Just saw this on CubeComps, and huge congrats to @sigalig for that incredible result. Keep it up

https://www.cubecomps.com/live.php?cid=4623&cat=19&rnd=1


----------



## hubingjushi (Oct 14, 2019)

seems 50 points is really a big barrier


----------



## cubeshepherd (Oct 14, 2019)

xyzzy said:


> @cubeshepherd It's a *53*/57, 49 points, beating his previous record by one point.


Oops, sorry mis-typed that. Thanks for pointing that out.


----------



## PugCuber (Oct 14, 2019)

I was at the comp where it happened, but I went up to my hotel room right after I finished my last MBLD Attempt. GJ @sigalig!


----------



## asacuber (Oct 14, 2019)

gj @sigalig!


----------



## CornerCutter (Oct 14, 2019)

Wow, Graham is really going at it for this one! Nice job!


----------



## Cuberstache (Oct 14, 2019)

Congrats to Graham!! We all know you're capable of pushing this even farther.


----------



## sigalig (Oct 16, 2019)

hubingjushi said:


> seems 50 points is really a big barrier



Tbh it's really not.... I'm just really bad at competing lately I guess. I think I've even been getting worse with competition nerves in the last few months because of added pressure due to being a world record holder lol.
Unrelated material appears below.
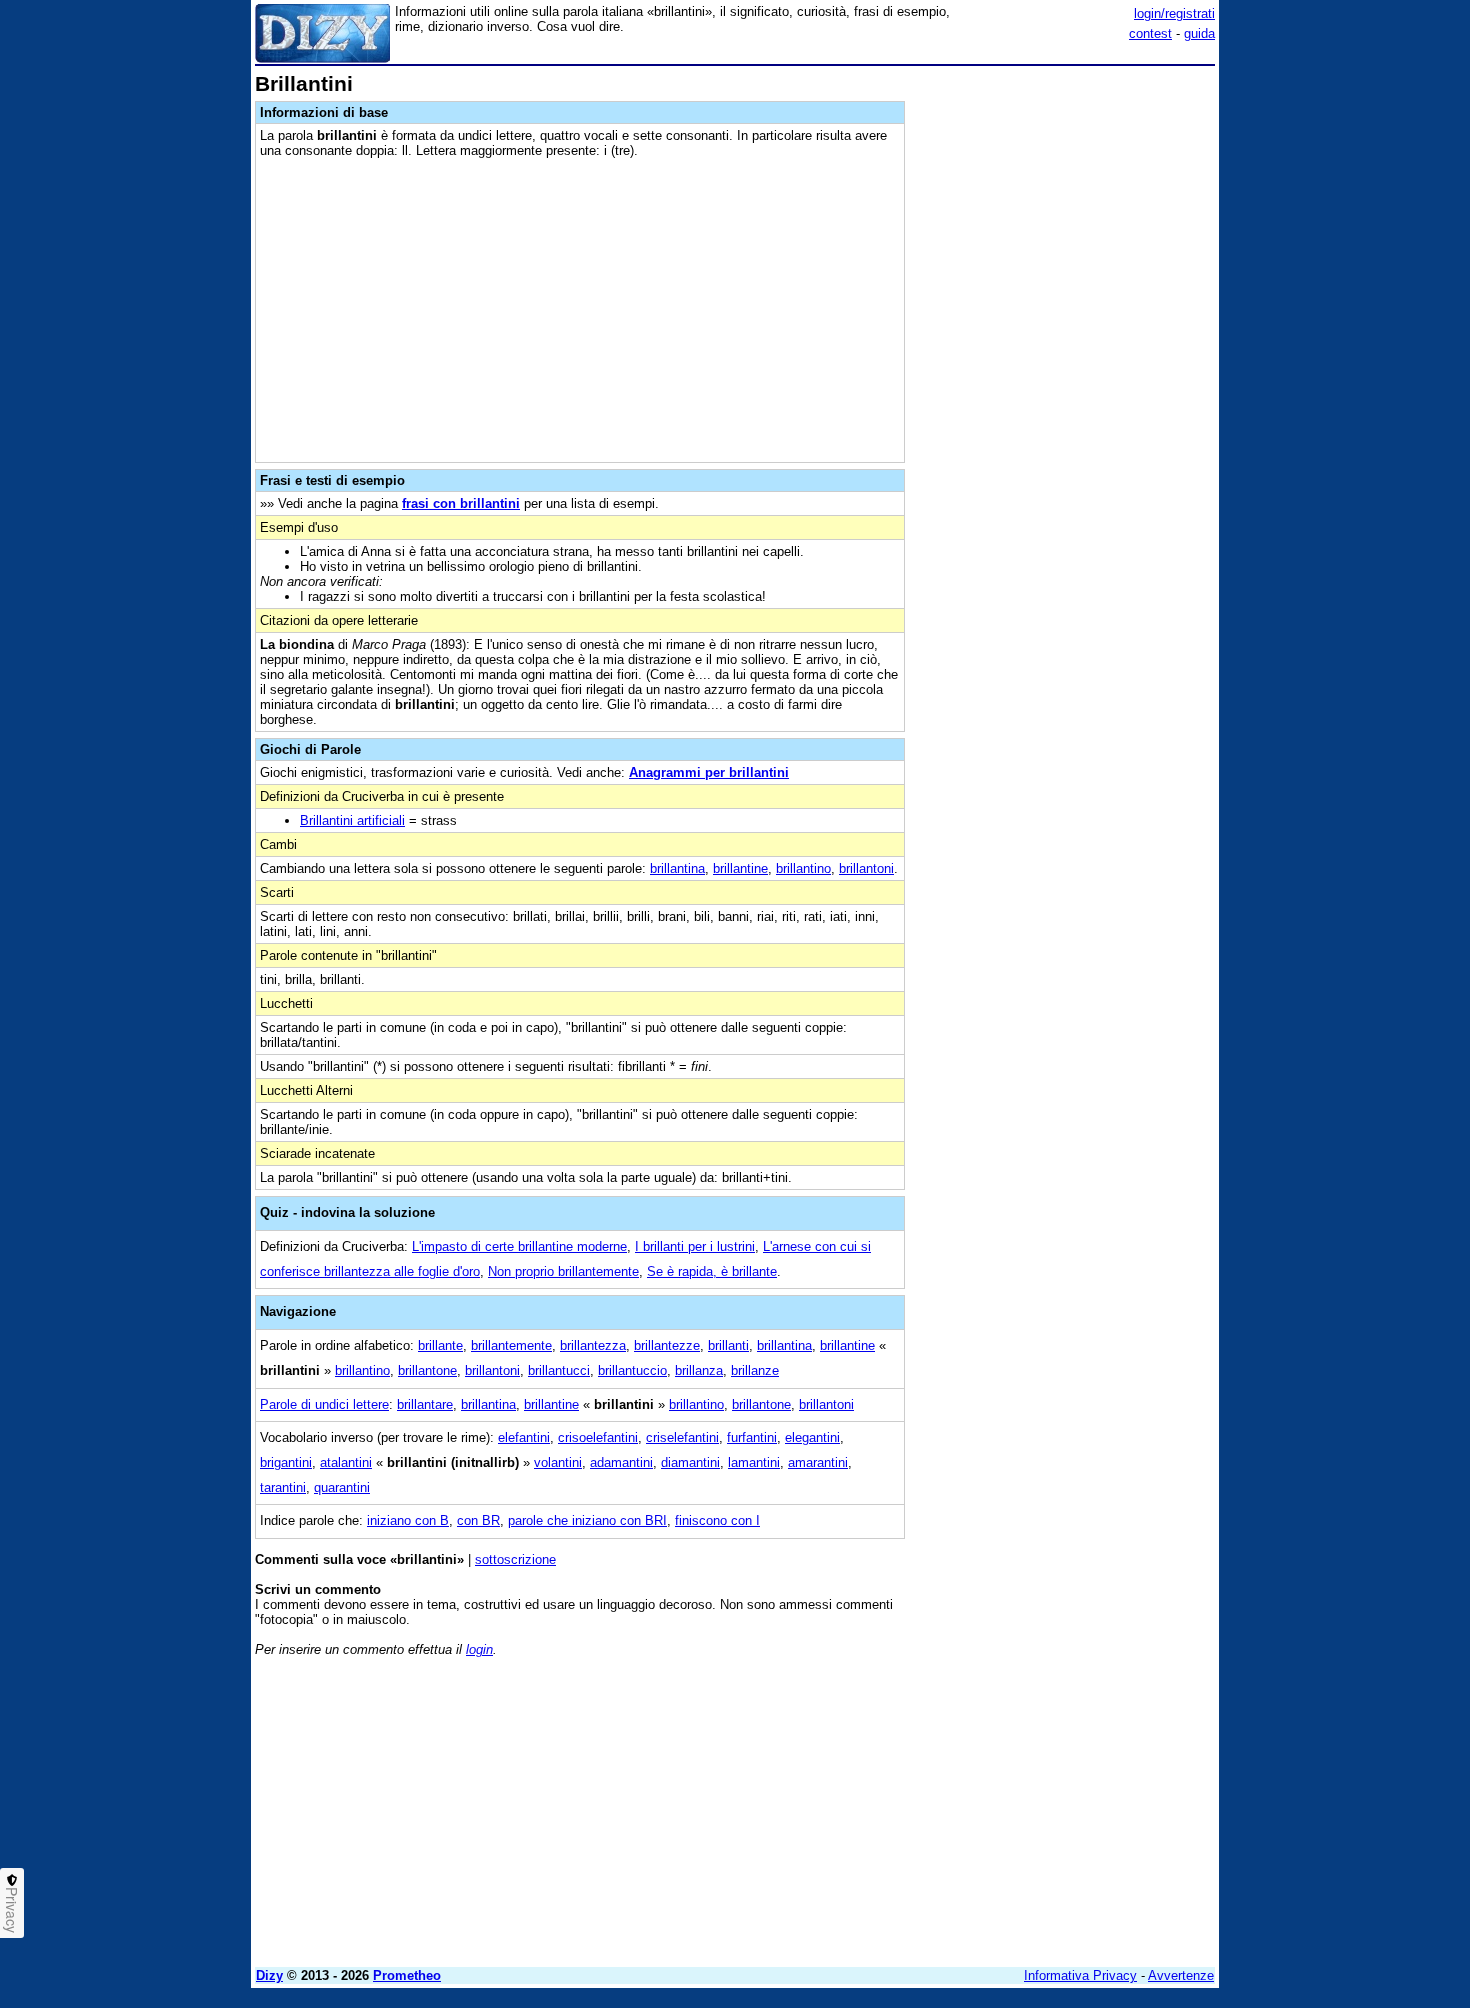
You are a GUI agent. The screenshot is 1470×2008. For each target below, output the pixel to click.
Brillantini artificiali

Like, I did 42/42 overall PB, a.k.a. former NAR, about a year ago, yet now I struggle to even get within 10 points of my PB in comps 
Something to work on, I guess


----------



## sigalig (Oct 17, 2019)

Also, just gonna quickly tag @Mike Hughey, since he's the first mod I can think of, and this post is in the wrong thread


----------



## pjk (Oct 17, 2019)

Congrats Graham!



sigalig said:


> Also, just gonna quickly tag @Mike Hughey, since he's the first mod I can think of, and this post is in the wrong thread


What is needed here?


----------



## sigalig (Oct 17, 2019)

pjk said:


> Congrats Graham!
> 
> 
> What is needed here?



Maybe I'm misunderstanding how these forums work, but a thread like this should be under the "WRs/CRs/NRs" section, right? And it's not


----------



## pjk (Oct 17, 2019)

sigalig said:


> Maybe I'm misunderstanding how these forums work, but a thread like this should be under the "WRs/CRs/NRs" section, right? And it's not


Ah, yes, that is in the video gallery. So if there isn't a video, we typically don't move the thread over. When there is a video available, we add it to the thread and move it to the Records Video gallery.


----------



## jo1215 (Oct 17, 2019)

pjk said:


> Ah, yes, that is in the video gallery. So if there isn't a video, we typically don't move the thread over. When there is a video available, we add it to the thread and move it to the Records Video gallery.


----------



## sigalig (Oct 18, 2019)

pjk said:


> Ah, yes, that is in the video gallery. So if there isn't a video, we typically don't move the thread over. When there is a video available, we add it to the thread and move it to the Records Video gallery.



Ah, yeah I didn't realize that. Well, as of the comment above, problem solved


----------